- Born: March 23, 2005 (age 21) Rio de Janeiro, Brazil
- Occupation: Actress/director

= Mariana Lewis =

Anglo-Brazilian actress

Mariana Lewis is an Anglo-Brazilian actress and director who is known for her work on productions like Doctor Faustus (2021) and Medea (2023).

== Career ==
In 2016, Lewis achieved recognition with her web series "O Encanto da Sereia," winning the Incentive for Digital Production at Rio WebFest. Since 2016 Lewis received 18 nominations and 11 festival wins across various categories. She secured the Best Actress title at Miami Web Fest (2019) and Rio Webfest (2018) for "Day Off," as well as the Best Actress in a Drama Award at Asia Web Awards (2021) for her role in "Doctor Faustus".

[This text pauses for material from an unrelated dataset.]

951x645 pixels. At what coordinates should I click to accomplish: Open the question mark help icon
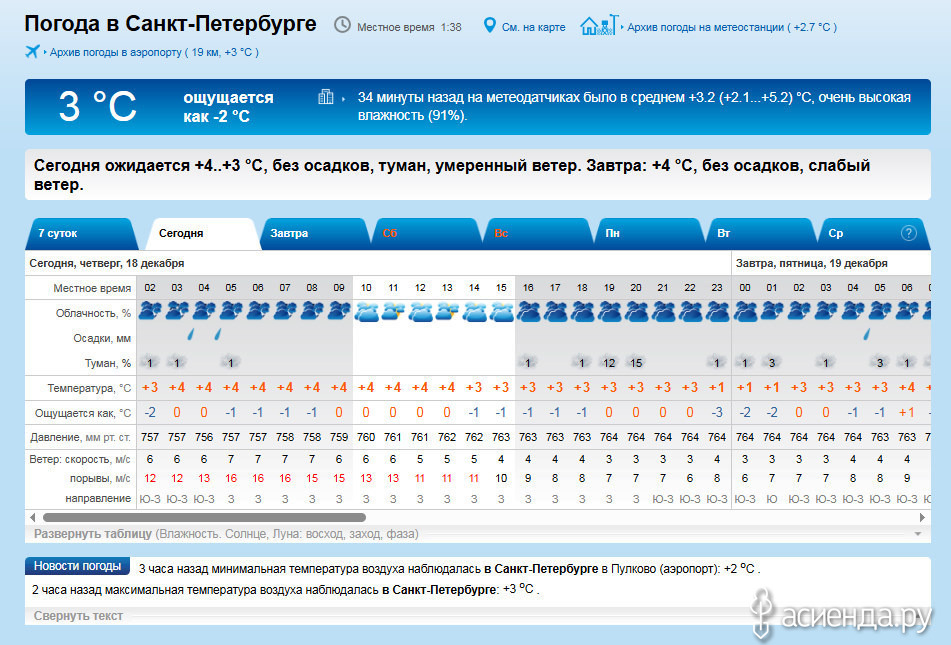908,233
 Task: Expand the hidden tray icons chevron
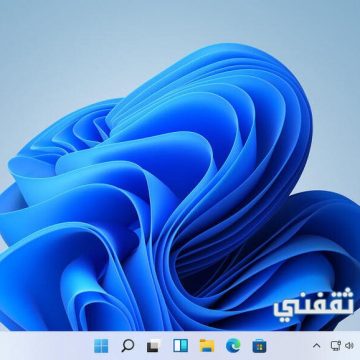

In 2019, she starred in and co-created the short-form series "Changes," inspired by David Bowie's song “Changes”. In 2020, Lewis showcased her directorial debut with "Doctor Faustus," a contemporary psychological thriller based on the Christopher Marlowe play of the same name.

Lewis joined Guildhall School of Music and Drama in 2021.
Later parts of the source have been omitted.